» RECORDS FOR THIS TASK
_ _ _ _

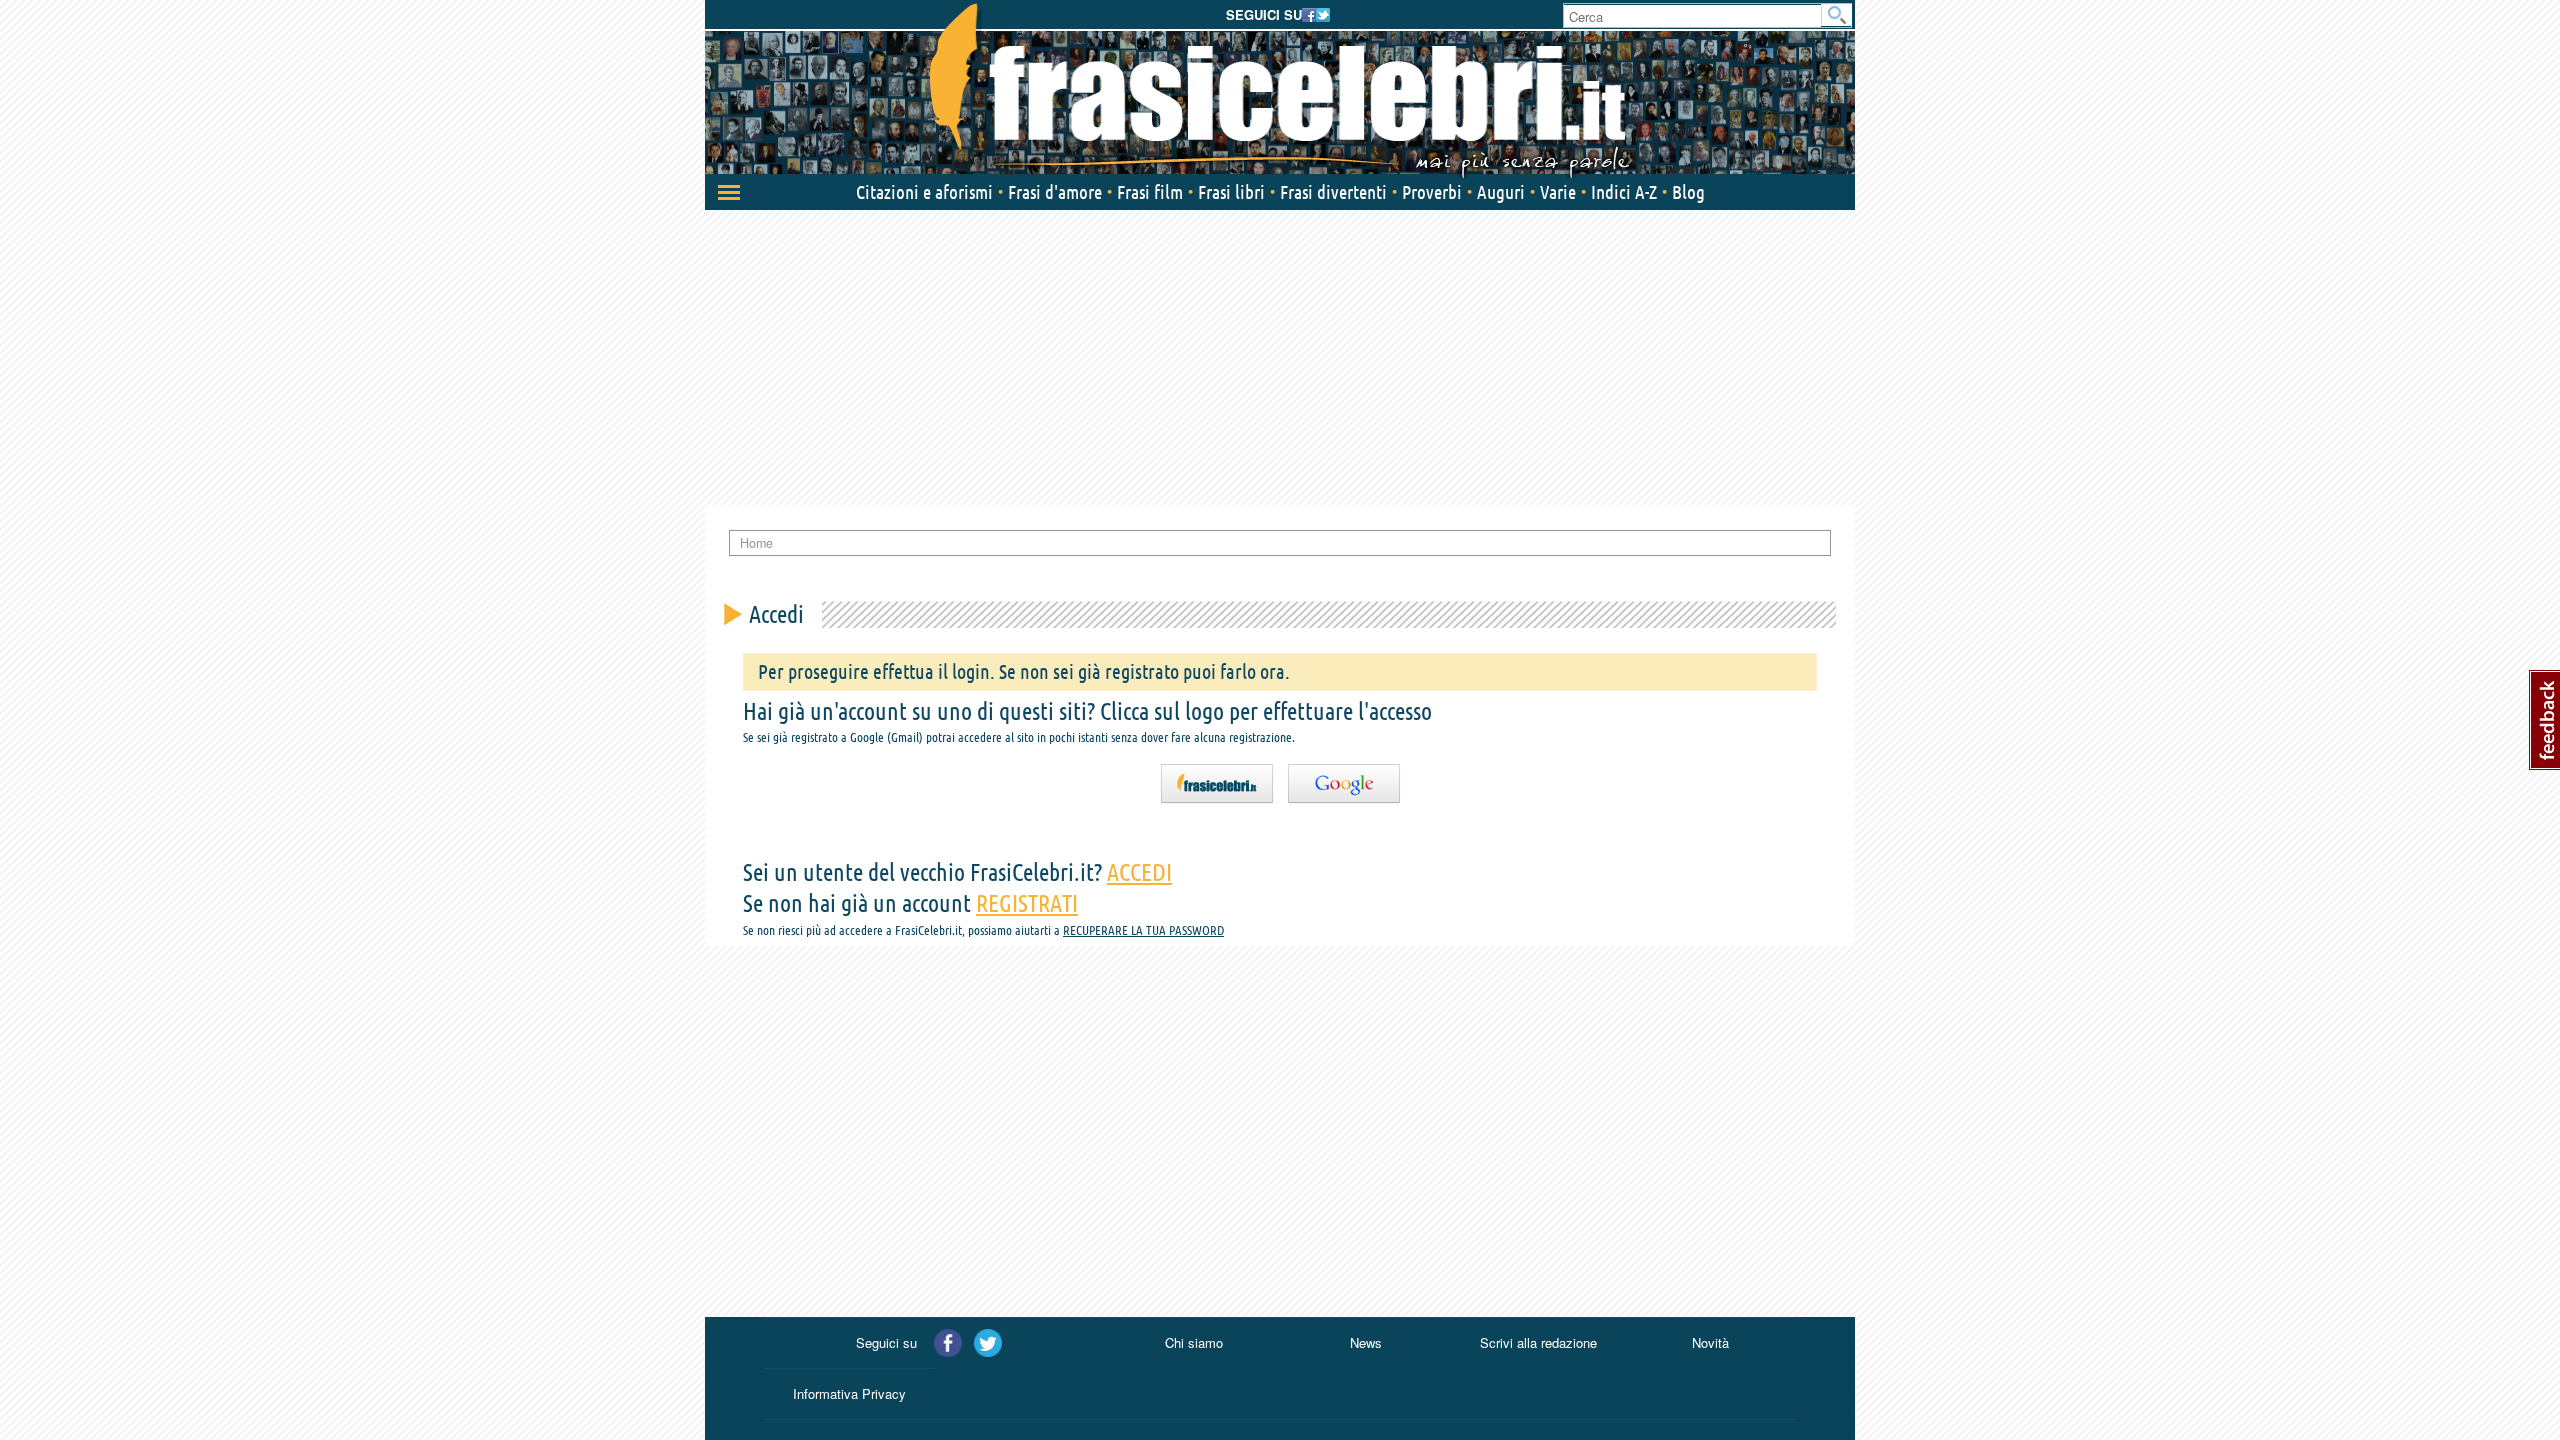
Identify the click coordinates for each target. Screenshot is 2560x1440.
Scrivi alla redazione (1538, 1342)
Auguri (1501, 192)
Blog (1688, 192)
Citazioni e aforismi (924, 192)
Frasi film (1150, 192)
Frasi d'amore (1055, 192)
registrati (1027, 903)
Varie (1558, 192)
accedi (1139, 872)
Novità (1710, 1342)
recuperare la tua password (1143, 930)
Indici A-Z (1624, 192)
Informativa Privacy (849, 1393)
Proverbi (1432, 192)
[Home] (1280, 90)
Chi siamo (1194, 1342)
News (1366, 1342)
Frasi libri (1231, 192)
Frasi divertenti (1333, 192)
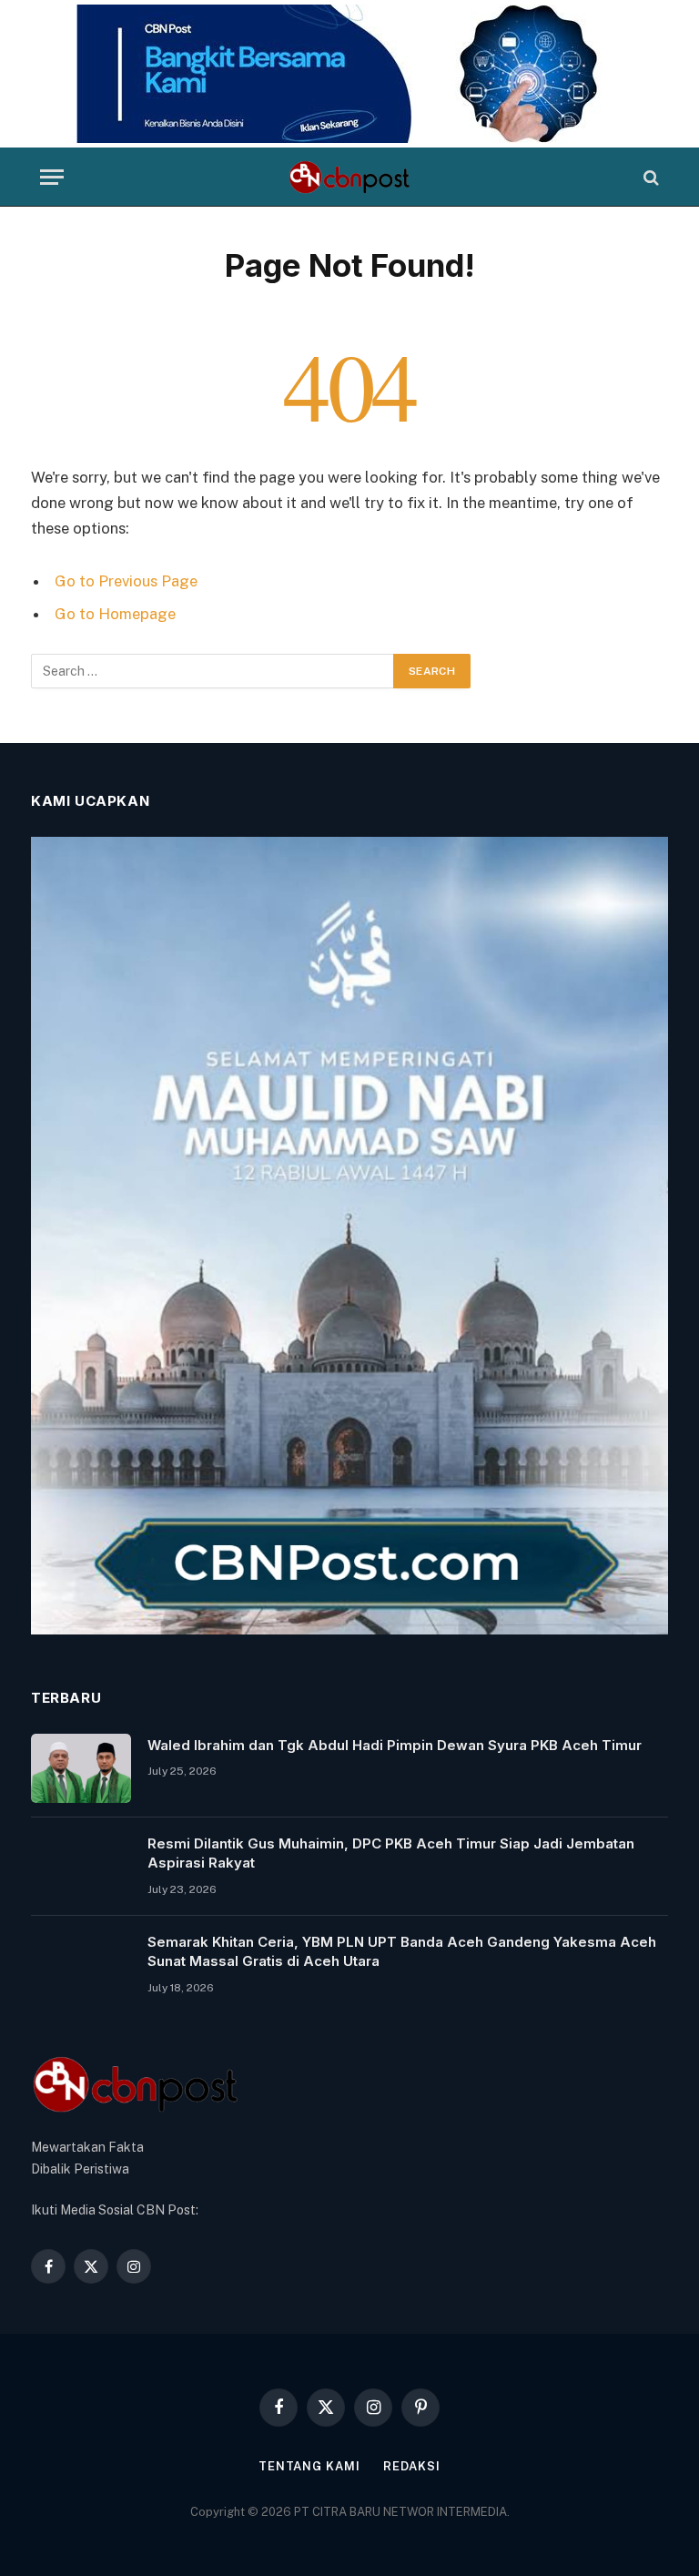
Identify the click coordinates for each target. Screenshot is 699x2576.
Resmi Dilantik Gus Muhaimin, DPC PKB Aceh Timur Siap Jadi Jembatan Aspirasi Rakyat (390, 1853)
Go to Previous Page (126, 581)
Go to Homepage (115, 614)
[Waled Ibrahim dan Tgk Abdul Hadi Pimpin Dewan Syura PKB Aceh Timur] (81, 1768)
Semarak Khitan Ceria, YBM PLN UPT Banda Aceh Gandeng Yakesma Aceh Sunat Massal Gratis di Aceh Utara (401, 1951)
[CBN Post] (349, 177)
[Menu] (52, 177)
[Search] (649, 177)
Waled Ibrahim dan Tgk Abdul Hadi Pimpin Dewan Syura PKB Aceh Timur (394, 1745)
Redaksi (412, 2466)
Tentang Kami (309, 2466)
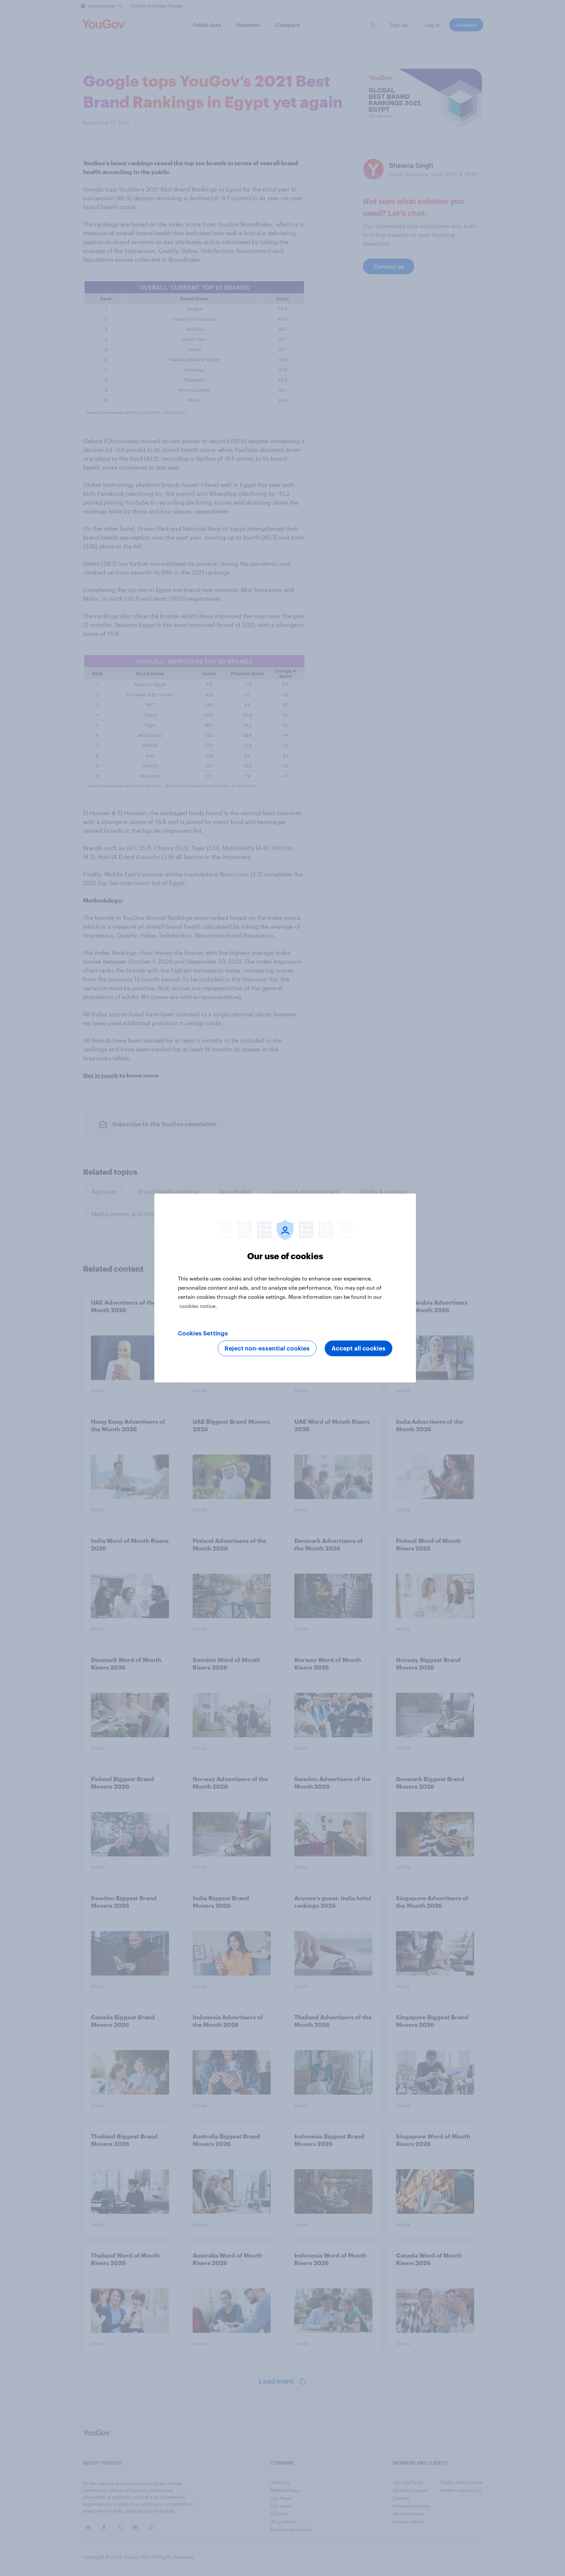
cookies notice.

_ _ _ _

» DIRECTIONS FOR THIS TASK
The lines to show are those in the data above that include "each".

» EXERCISE SOLUTION
Identify the click coordinates for each target. Screenshot is 2560x1440.
Identify the click coordinates for each target. Screenshot is 699x2576.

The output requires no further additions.